Deux longues conversations entre Louise et son copain Octave et entre Louise et son ami Rémi détaillent le point de départ du récit et semblent déjà en dessiner toutes les conséquences possibles. Le pour et le contre sont pesés, les risques identifiés. De l'instabilité de Louise naît l'intrigue et ce sont ses trajets incessants entre ses deux maisons qui vont rythmer le film. Le générique de début est porté par un panoramique allant de la rue à l'immeuble de banlieue de l'héroïne et logiquement, quand arrivera celui de la fin, la caméra bougera dans le sens inverse.
Ces mouvements qui parsèment Les Nuits de la pleine lune ne se limitent pas à accompagner les déplacements des personnages mais font entrer en jeu une problématique sociale en abordant la question des « villes nouvelles » naissant aux abords des grandes agglomérations et provoquant des mutations importantes dans les modes de vie (avec cette attention à l'environnement, nous avons là l'une des composantes du cinéma de Rohmer qui fait que celui-ci peut être qualifié à la fois d'intemporel et de précisément daté).

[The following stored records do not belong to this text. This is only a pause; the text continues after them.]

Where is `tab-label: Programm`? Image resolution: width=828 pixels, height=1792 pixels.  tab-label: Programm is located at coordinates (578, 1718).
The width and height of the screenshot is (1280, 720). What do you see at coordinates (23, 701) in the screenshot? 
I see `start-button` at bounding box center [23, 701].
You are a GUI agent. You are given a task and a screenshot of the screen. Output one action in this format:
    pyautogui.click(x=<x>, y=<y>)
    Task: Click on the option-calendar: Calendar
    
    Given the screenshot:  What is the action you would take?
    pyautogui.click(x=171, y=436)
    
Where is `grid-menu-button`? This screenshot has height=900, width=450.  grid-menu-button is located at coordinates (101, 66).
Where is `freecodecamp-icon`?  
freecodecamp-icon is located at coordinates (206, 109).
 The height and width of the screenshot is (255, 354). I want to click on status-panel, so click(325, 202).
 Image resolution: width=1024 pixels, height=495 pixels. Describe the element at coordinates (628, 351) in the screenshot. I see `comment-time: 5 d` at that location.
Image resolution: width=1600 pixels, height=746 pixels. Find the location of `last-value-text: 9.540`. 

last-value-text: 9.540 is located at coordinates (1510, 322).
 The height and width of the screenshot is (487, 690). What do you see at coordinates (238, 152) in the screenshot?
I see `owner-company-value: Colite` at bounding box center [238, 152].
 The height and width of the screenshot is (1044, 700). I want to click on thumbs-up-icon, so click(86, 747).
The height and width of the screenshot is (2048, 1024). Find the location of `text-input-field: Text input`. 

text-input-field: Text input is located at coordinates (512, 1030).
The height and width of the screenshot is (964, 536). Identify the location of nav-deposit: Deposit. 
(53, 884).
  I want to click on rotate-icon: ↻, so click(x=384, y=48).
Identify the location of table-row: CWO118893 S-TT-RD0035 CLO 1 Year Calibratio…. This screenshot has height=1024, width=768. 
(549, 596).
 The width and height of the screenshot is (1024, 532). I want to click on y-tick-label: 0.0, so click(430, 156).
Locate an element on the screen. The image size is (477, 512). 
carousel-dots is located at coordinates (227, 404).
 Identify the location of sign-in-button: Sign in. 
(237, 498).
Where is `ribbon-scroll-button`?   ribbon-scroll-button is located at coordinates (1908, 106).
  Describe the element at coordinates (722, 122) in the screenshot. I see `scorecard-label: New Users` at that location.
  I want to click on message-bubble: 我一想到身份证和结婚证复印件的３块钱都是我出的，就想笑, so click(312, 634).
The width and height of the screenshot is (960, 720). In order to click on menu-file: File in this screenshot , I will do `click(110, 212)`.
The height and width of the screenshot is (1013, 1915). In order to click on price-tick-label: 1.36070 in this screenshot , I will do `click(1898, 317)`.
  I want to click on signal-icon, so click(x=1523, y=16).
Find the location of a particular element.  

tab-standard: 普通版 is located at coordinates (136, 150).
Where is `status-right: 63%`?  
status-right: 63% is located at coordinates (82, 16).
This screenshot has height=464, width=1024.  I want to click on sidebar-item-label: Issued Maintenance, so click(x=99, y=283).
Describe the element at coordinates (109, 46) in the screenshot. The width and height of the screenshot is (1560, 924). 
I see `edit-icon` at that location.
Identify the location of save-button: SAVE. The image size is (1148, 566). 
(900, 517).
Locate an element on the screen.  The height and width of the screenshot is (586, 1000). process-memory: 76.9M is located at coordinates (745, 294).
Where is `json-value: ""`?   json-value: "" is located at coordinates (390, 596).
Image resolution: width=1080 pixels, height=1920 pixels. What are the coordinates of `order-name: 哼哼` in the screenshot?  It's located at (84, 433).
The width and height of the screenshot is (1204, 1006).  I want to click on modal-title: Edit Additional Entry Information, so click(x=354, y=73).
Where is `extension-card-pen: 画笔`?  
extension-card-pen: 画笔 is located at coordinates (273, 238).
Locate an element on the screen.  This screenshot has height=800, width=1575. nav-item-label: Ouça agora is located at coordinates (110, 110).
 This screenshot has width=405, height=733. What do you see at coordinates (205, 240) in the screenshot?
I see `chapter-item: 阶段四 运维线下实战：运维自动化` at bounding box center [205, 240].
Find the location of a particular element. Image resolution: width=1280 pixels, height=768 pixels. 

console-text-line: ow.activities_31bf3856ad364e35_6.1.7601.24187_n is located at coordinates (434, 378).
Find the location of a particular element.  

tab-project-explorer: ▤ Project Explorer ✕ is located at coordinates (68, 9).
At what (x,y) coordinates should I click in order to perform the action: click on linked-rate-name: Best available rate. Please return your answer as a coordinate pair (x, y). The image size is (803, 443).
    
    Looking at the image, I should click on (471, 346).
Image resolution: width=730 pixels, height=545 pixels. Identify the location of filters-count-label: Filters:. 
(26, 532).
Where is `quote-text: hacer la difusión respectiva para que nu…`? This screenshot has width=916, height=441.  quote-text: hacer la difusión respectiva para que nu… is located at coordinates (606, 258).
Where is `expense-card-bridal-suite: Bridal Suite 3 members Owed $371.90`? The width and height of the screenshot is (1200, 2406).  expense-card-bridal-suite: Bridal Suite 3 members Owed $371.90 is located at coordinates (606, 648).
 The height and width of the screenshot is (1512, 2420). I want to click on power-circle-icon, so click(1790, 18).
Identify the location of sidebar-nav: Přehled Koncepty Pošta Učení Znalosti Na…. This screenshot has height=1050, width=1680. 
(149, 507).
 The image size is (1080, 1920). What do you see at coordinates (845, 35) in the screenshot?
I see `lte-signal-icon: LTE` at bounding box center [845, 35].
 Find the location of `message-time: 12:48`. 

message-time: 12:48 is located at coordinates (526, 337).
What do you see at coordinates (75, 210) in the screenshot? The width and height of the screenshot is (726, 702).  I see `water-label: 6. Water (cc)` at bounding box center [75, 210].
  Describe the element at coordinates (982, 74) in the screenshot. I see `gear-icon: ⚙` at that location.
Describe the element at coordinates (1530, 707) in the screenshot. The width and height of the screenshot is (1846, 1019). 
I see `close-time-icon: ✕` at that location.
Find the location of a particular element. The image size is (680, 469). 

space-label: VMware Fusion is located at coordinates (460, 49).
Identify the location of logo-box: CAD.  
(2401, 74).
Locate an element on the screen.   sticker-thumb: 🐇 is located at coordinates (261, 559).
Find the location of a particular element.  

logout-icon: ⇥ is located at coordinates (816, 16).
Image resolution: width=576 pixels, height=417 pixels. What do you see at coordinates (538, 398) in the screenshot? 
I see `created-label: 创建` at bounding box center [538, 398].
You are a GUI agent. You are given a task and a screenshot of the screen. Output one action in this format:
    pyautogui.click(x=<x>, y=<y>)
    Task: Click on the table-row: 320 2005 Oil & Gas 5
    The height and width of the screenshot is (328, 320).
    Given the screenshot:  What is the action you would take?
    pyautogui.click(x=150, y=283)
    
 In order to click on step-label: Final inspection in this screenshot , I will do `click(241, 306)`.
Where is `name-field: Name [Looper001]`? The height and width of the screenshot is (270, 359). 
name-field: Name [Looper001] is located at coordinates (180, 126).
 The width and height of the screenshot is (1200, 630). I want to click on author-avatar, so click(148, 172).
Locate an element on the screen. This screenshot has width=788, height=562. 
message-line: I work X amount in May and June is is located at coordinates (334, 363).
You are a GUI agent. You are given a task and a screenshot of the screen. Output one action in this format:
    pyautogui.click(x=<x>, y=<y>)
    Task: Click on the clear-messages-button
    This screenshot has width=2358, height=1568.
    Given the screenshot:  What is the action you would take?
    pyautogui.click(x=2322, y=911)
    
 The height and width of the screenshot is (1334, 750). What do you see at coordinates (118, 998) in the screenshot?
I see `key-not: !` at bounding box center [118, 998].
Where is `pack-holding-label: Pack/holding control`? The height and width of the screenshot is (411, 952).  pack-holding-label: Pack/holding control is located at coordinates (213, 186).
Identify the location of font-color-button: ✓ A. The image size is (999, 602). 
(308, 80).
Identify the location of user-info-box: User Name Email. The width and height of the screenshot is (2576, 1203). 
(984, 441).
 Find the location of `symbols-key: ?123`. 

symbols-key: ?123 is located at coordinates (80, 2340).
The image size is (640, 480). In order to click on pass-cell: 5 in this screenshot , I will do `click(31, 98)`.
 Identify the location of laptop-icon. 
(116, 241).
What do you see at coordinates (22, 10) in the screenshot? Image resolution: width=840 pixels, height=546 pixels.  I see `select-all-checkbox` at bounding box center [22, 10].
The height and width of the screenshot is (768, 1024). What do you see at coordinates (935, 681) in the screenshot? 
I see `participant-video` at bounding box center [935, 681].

Les Nuits de la pleine lune font penser à un chant polyphonique pour deux voix, enchanteresses. La première est celle d'une jeune femme pour qui l'ascension des années 80 est une perspective grisante. Hélas disparue juste après la sortie du film, Pascale Ogier tranche avec les héroïnes habituelles d'Eric Rohmer, romantiques et désuètes. Ici, elle devance son époque, fabrique des lampes futuristes, trimballe son fourbi dans un cabas en plastique et marche avec des chaussons d'extraterrestre. Farouchement indépendante, elle a pour mission de délivrer les hommes, en se sauvant elle-même. Ses paroles sont pleines de mots doux, de mots féroces, de mots de secours.
A sa voix diaphane se mêle celle de Fabrice Luchini, à peine sorti de la chrysalide. L'acteur joue un dandy brimé, pauvre confident dont la gent féminine n'attend rien d'autre qu'une amitié respectueuse. Fonctionnelle jusqu'au paroxysme, superbement filmée, la ville sert de caisse de résonance à leurs refrains, qui finissent par s'unir. Ce film continue d'émerveiller par sa justesse prémonitoire et sa beauté fragile.